Recomendação esta que também foi transposta fielmente para o ordenamento nacional português pelo Decreto-Lei n.º 372/2007, cujo objeto é a “promoção da inovação e a execução de políticas de estímulo ao desenvolvimento empresarial, visando o reforço da competitividade das micro, pequenas e médias empresas (PME)”, assegurando uma uniformidade de critérios, decorrente de um tratamento baseado em regras comuns.

Em valores objetivos, pode parecer que o Brasil está próximo às recomendações da OCDE e da União Europeia, reproduzida por Portugal, mas existem alguns pontos fundamentais a destacar.

 

De um lado, o regime tributário diferenciado existente - o Simples Nacional previsto no Estatuto da Micro e Pequena Empresa - é muito mais amplo em termos de benefícios tributários do que o recomendado pelo OCDE e aplicado por Portugal, inclusive em termos de regimes simplificados existentes.

De outro, no Simples, há uma figura própria, com uma drástica desoneração tributária: o MEI – Micro Empreendedor Individual, que se aproxima bastante da recomendação do BID, resultado da luta brasileira contra a desigualdade social, o empreendedorismo de sobrevivência e a informalidade. 

Para fins de comparação, é possível analisar que a política tributária brasileira abrange formas extremamente diversas de empreendedorismo, não apenas o de sobrevivência (preocupação do BID) ou o vinculado ao incentivo à inovação (principal preocupação da OCDE), mas termina por ser um mecanismo de escapismo ao complexo regime tributário local.

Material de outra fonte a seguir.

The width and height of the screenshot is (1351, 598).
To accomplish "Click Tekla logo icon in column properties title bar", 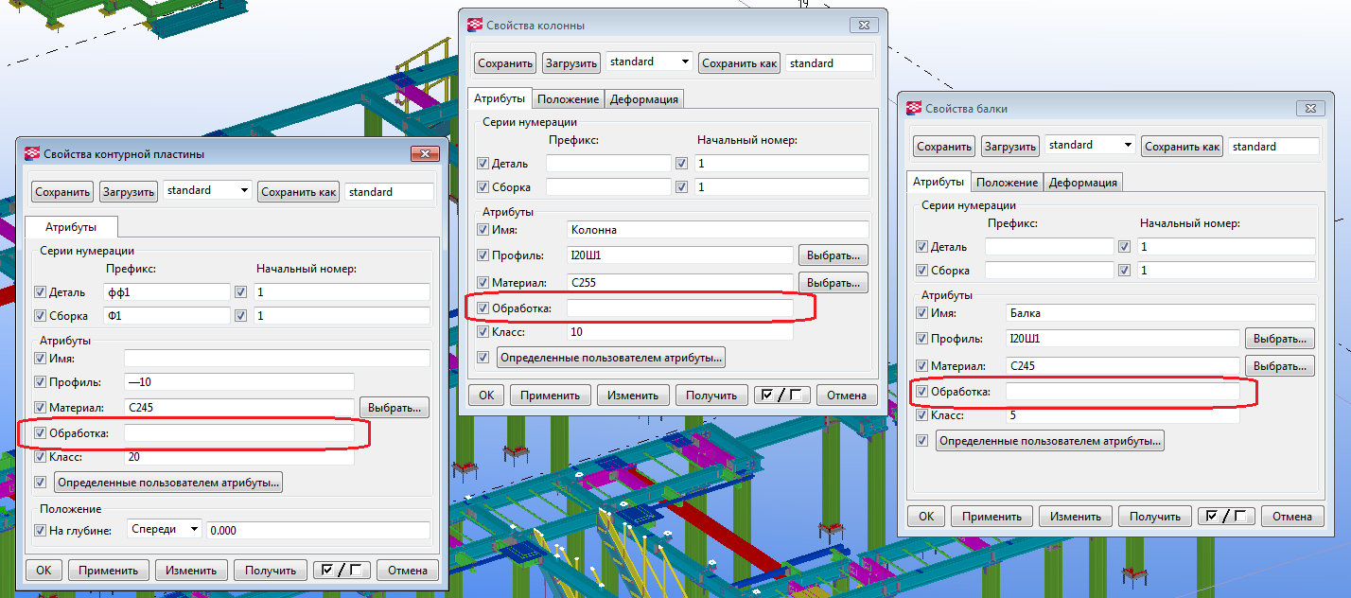I will click(475, 25).
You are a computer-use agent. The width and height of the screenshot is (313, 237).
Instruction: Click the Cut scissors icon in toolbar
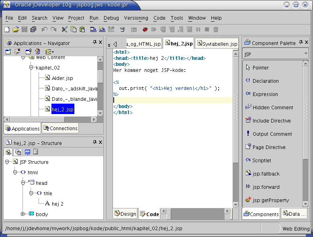coord(64,29)
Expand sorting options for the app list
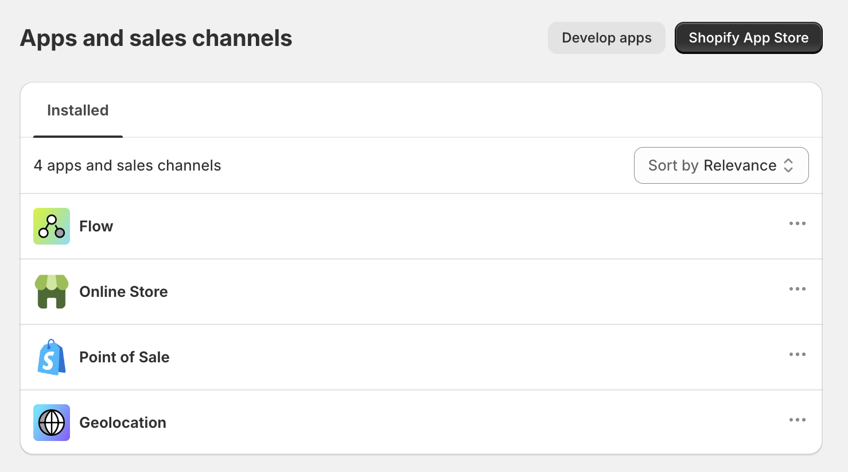This screenshot has height=472, width=848. click(721, 165)
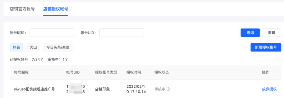
Task: Click the 帐号昵称 column header
Action: pos(21,72)
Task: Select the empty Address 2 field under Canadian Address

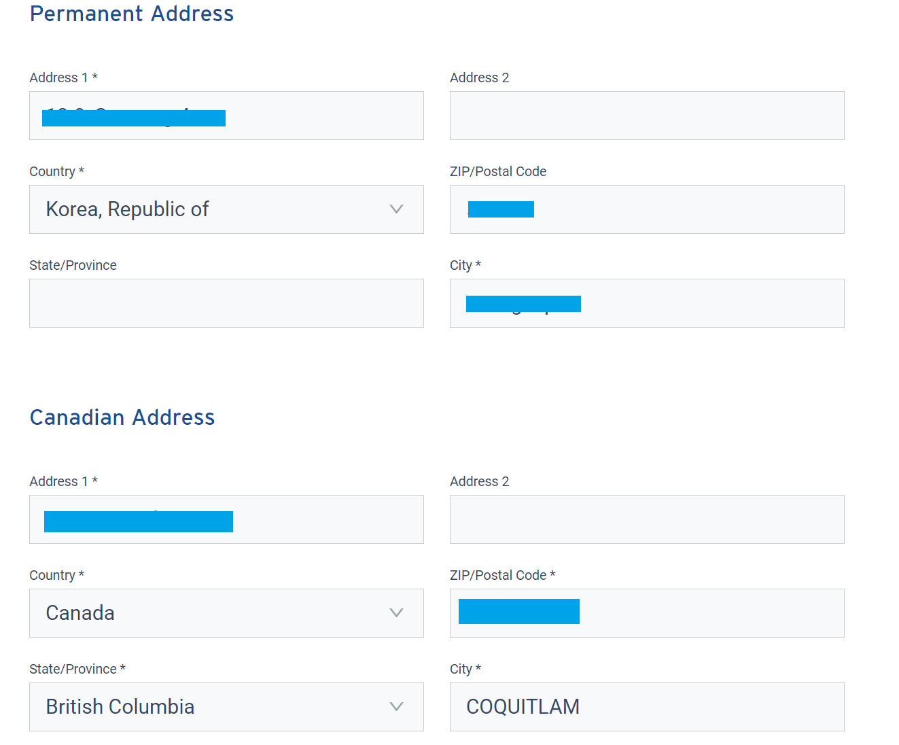Action: [646, 519]
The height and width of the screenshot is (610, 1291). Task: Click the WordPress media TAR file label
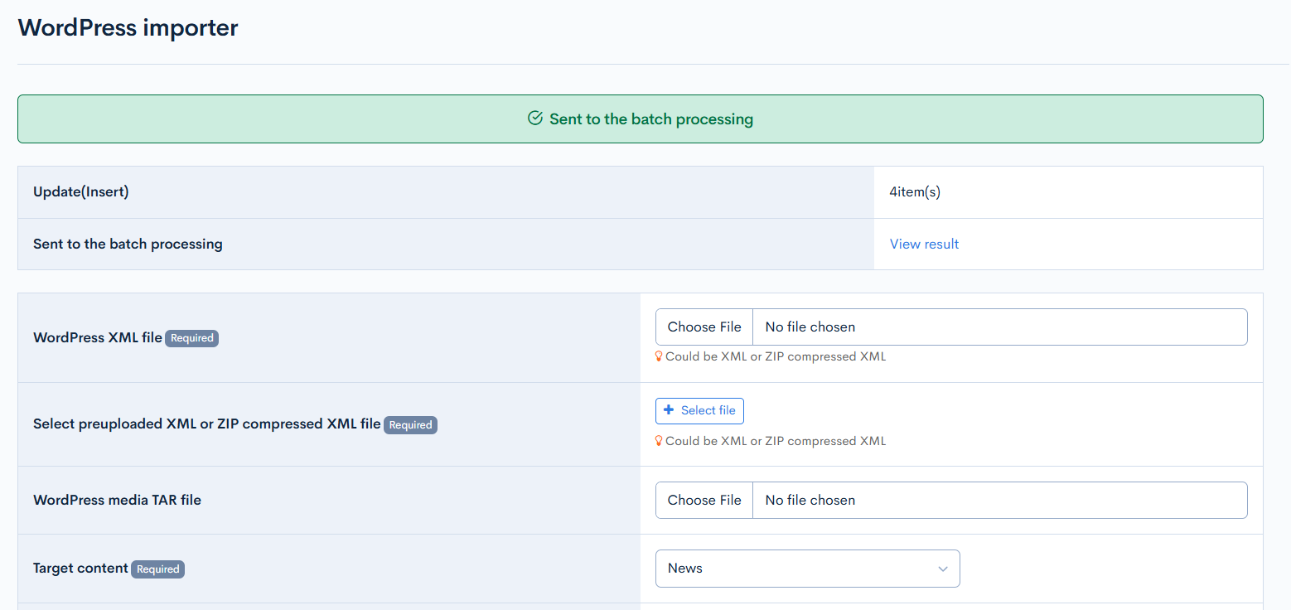pyautogui.click(x=117, y=500)
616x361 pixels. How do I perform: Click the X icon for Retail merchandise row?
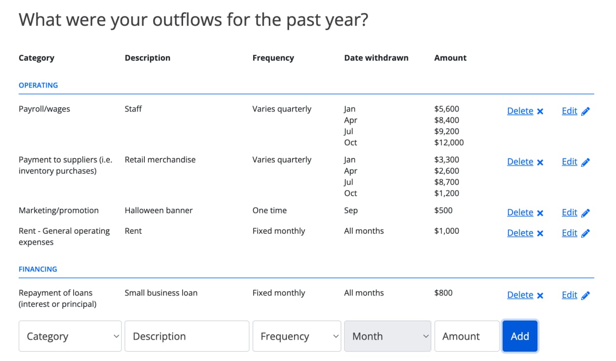click(x=540, y=162)
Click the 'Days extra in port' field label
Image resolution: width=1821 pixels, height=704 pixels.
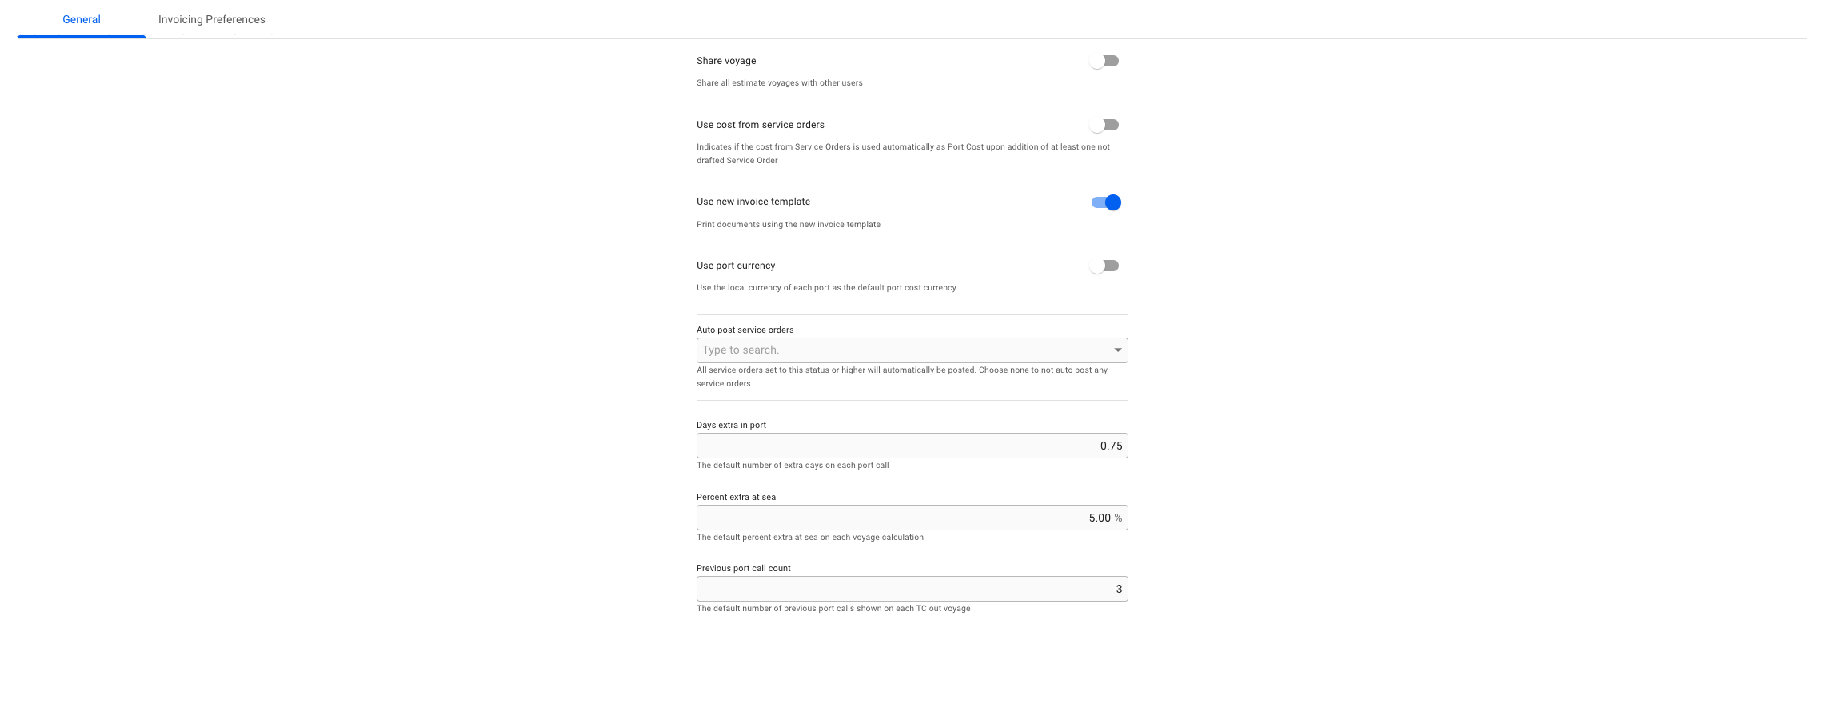(x=731, y=425)
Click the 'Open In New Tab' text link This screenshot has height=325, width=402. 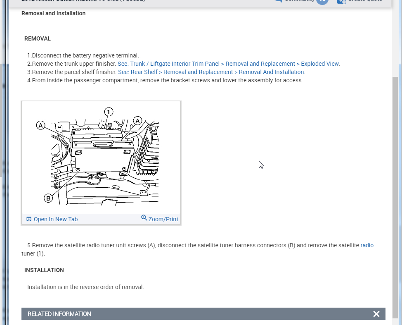click(56, 219)
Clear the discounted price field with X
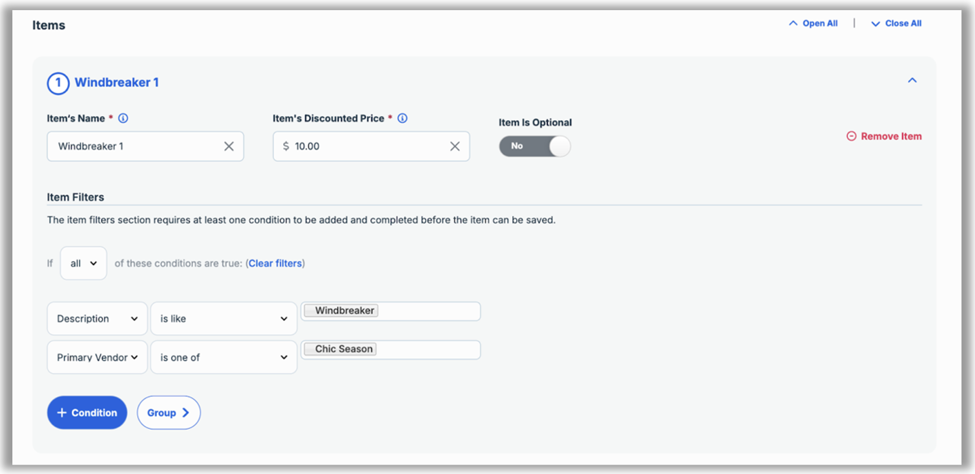Screen dimensions: 975x474 click(455, 146)
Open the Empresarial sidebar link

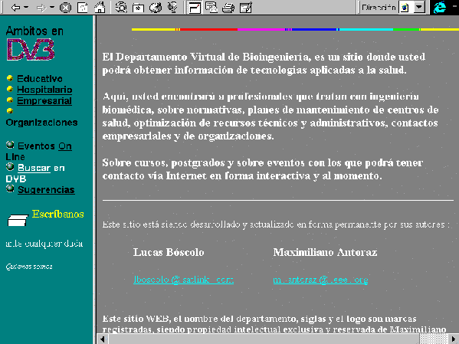[x=44, y=100]
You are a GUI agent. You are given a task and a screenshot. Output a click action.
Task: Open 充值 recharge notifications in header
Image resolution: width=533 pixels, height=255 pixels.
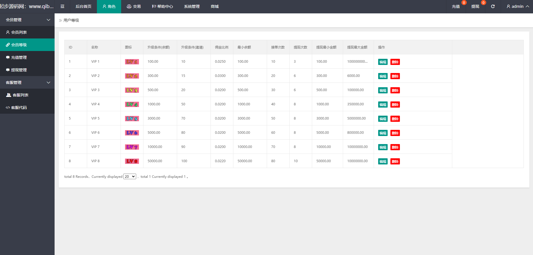456,6
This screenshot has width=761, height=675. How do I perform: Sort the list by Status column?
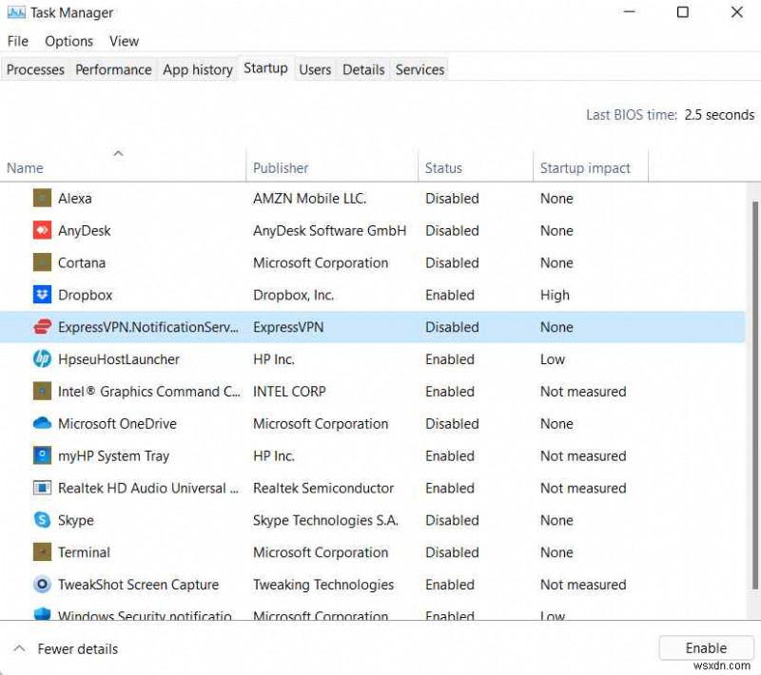pyautogui.click(x=443, y=167)
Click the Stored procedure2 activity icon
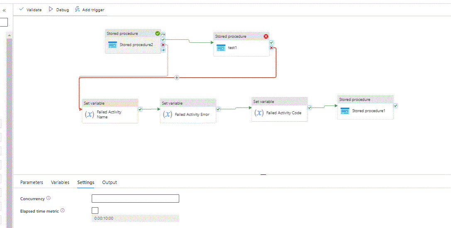The image size is (451, 228). coord(112,45)
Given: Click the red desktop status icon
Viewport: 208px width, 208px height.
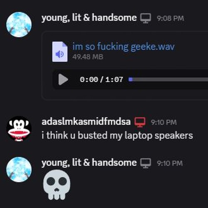Looking at the screenshot, I should [x=140, y=122].
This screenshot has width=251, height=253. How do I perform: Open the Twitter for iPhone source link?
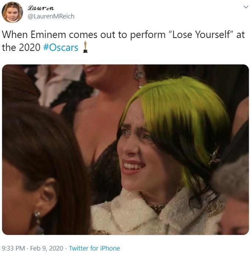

É de se destacar, ainda, que a OCDE não recomenda um regime genérico diferenciado para as PMEs, mas sim algumas medidas pontuais dentro do sistema geral de tributação. O BID recomenda um tratamento diferenciado genérico, mas para um grupo menos abrangente, que próximos aos microempreendedores individuais.

Portugal está mais próximo das metas da OCDE ao adotar restritos regimes simplificados e uma série de medidas específicas no sistema geral voltado às micro e pequenas empresas. O Brasil cumpre as recomendações do BID, mas talvez as extrapole na medida em que reconhece um regime tão amplo que talvez as verdadeiras micro e pequenas empresas não sejam tão beneficiadas assim.

Em um último comparativo, vê-se que a Recomendação da Comissão Europeia adotada por Portugal perpassa por uma lógica de mercado único sem fronteiras internas. O direito da União Europeia recomenda um tratamento diferenciado, que não só tende a considerar justificados os apoios estaduais, incluindo os concedidos por via fiscal, como de algum modo recomenda tais apoios aos seus estados membros.